November 16, 2011 | Brendon McQueen Articles

The following is a guest post by Brendon McQueen, Founder and CEO of Binksty.com, a new site offering web-based student loan management services. Check it out.

I’d like to introduce Binksty.com to our users, our followers, the press, investors, financial aid administrators, counselors, parents, students and graduates along with anyone else with any skin in the student loan game. Binksty is a place to organize all of your student loans and we’re here to execute on that vision with the utmost fortitude. In other words, we’re here to solve a personal problem, which is often times the best way to solve the larger problem.

With default rates at a 12-year high (8.8%) and 3.7 million people entering loan repayment annually, the number of people affected by educational debt is not insignificant. This is not to mention that student loans have eclipsed credit card debt in the US, well on track to reaching $1 trillion dollars within our current calendar year. What’s more… Peter Thiel has called student loans the next bubble and most people don’t know that they are non-dischargeable when it comes to claiming bankruptcy.

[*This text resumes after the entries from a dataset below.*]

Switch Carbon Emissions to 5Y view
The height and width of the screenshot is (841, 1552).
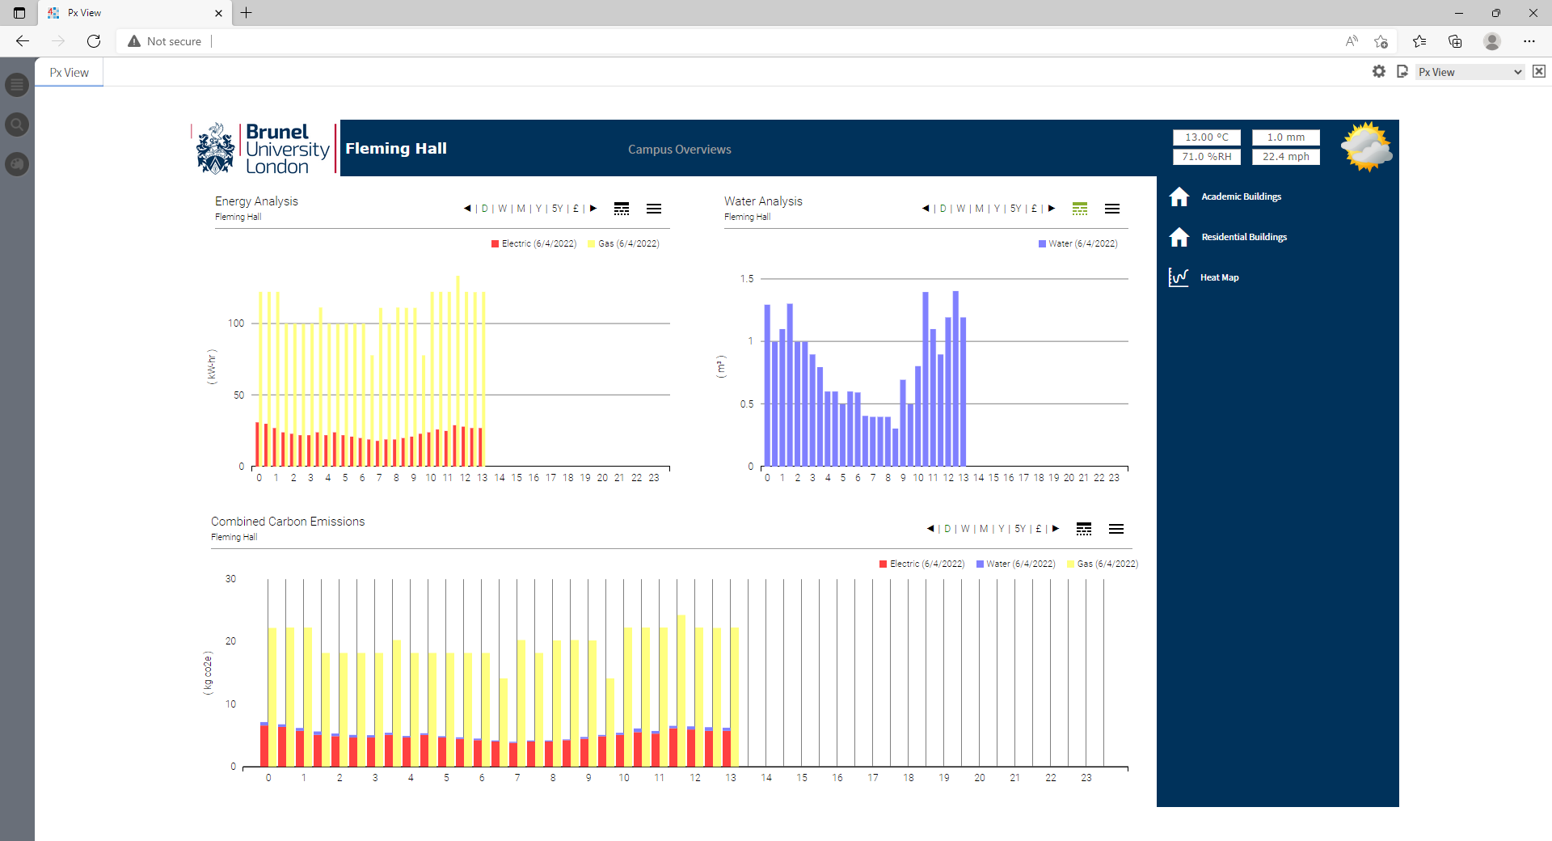click(x=1020, y=529)
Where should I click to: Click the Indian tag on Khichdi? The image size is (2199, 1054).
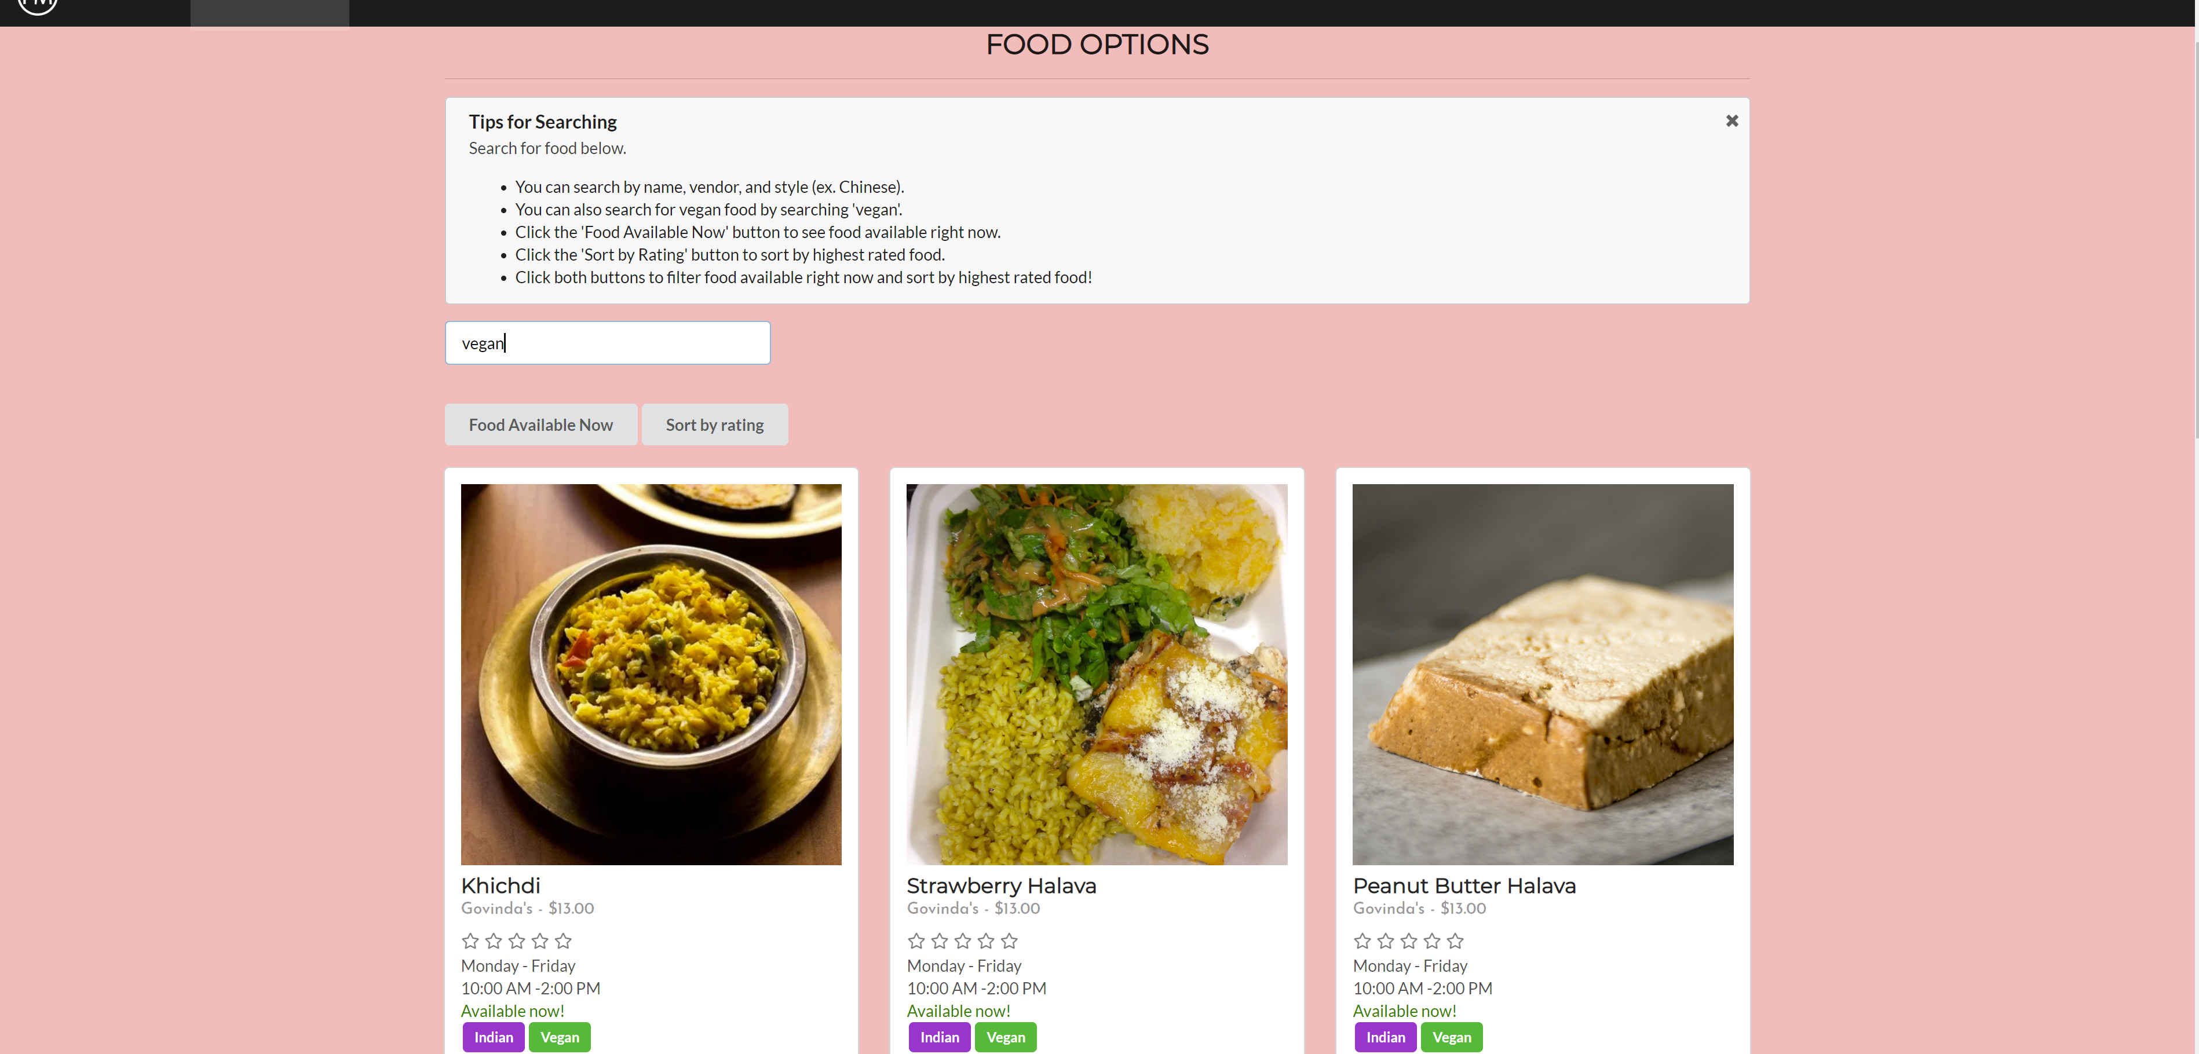(x=493, y=1037)
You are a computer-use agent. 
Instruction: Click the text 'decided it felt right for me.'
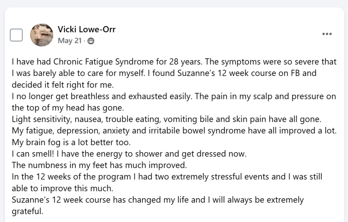(63, 85)
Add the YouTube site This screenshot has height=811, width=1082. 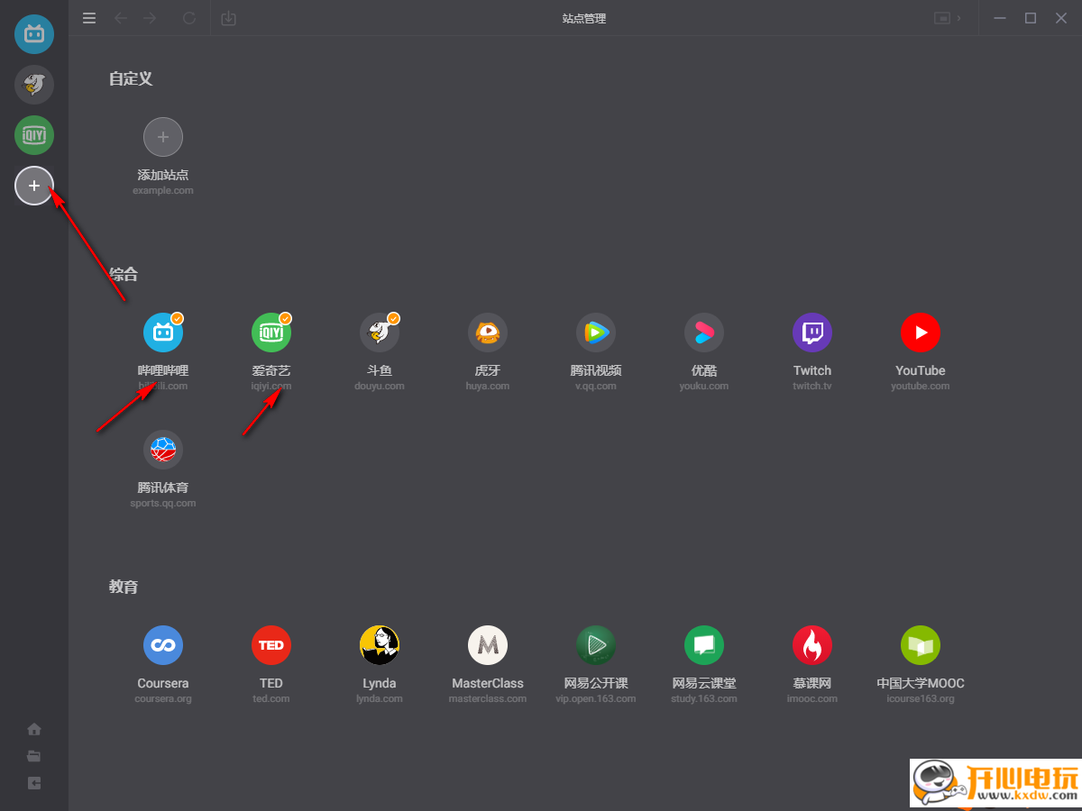tap(921, 333)
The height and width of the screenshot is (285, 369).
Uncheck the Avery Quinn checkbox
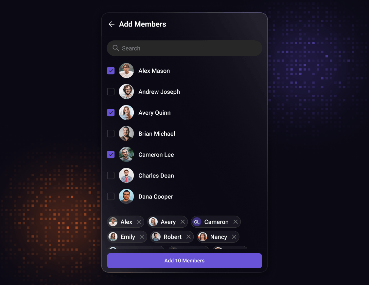point(111,112)
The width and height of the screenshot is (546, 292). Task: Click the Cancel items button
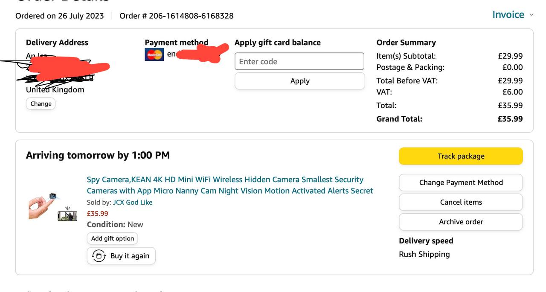point(461,202)
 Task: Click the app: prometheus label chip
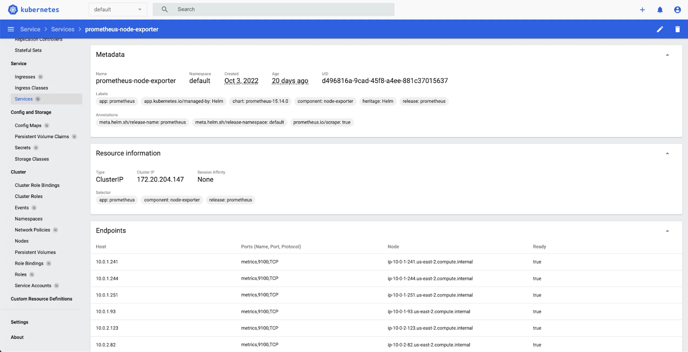point(117,101)
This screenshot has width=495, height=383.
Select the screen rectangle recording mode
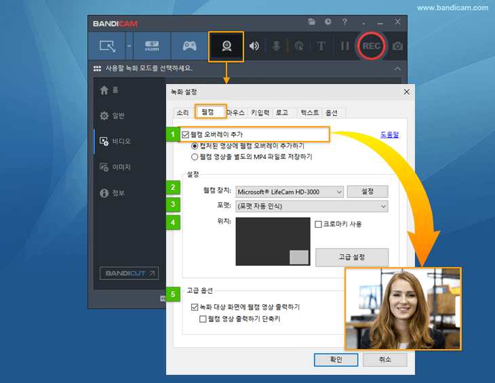[x=108, y=46]
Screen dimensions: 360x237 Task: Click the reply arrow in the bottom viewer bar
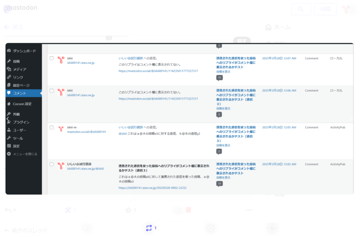[87, 228]
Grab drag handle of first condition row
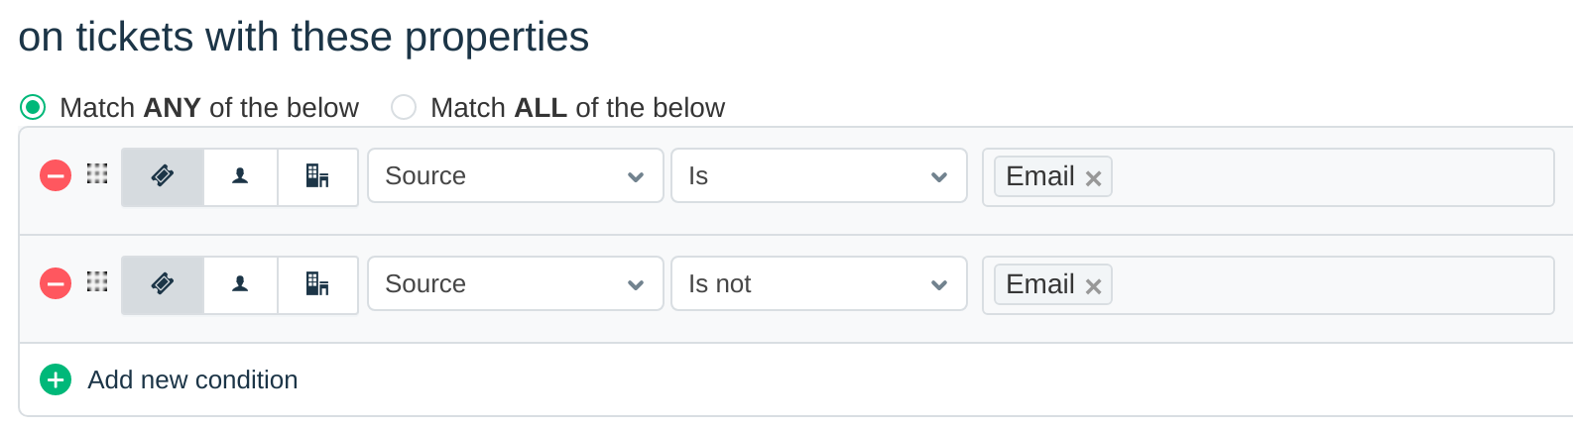The width and height of the screenshot is (1573, 429). 97,174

I graduated from Columbia University with 12 loans and over $100k in debt so it’s no secret that I had a personal stake in finding a solution. This mission was hinged on seeing that a lot of other people were experiencing issues with their own loans. Along with a number of friends, family, acquaintances, and advisors, the decision was made to explore the concept of providing a comprehensive solution to the ongoing challenges people face when dealing with their educational debt.

Fast forward to April of this year. People would write us literally pleading for help with their student loans. One person signed up and wrote, “After graduation, it was difficult to find all of the places where my loan information was listed. I accumulated degrees from a number of places (undergraduate BS and Masters degree) so it wasn’t even like I could get a reliable picture from any one school’s financial aid office. It’s also hard to figure out when payments are due, get them out the door, and if I’m trying to pay back more than I owe for a particular month, it’s tough to make sure it goes to paying down my principal balance. I’d love to have a chance to see my loans all in one place.” When we got this email we knew we were onto something so we came up with what we thought we needed for our own loans; aggregation, payments, forbearance assistance; advice, etc. – and are now implementing these tools on top of our current private beta platform.

We look forward to welcoming more people into the Beta as we fix bugs and improve our overall capabilities. More importantly, however, we’re excited to be solving a problem that affects so many people in a space that’s growing exponentially. Feel free to drop us a line any time at contact@binksty.com. Your suggestions and thoughts at this early junction might even shape where we go into the future.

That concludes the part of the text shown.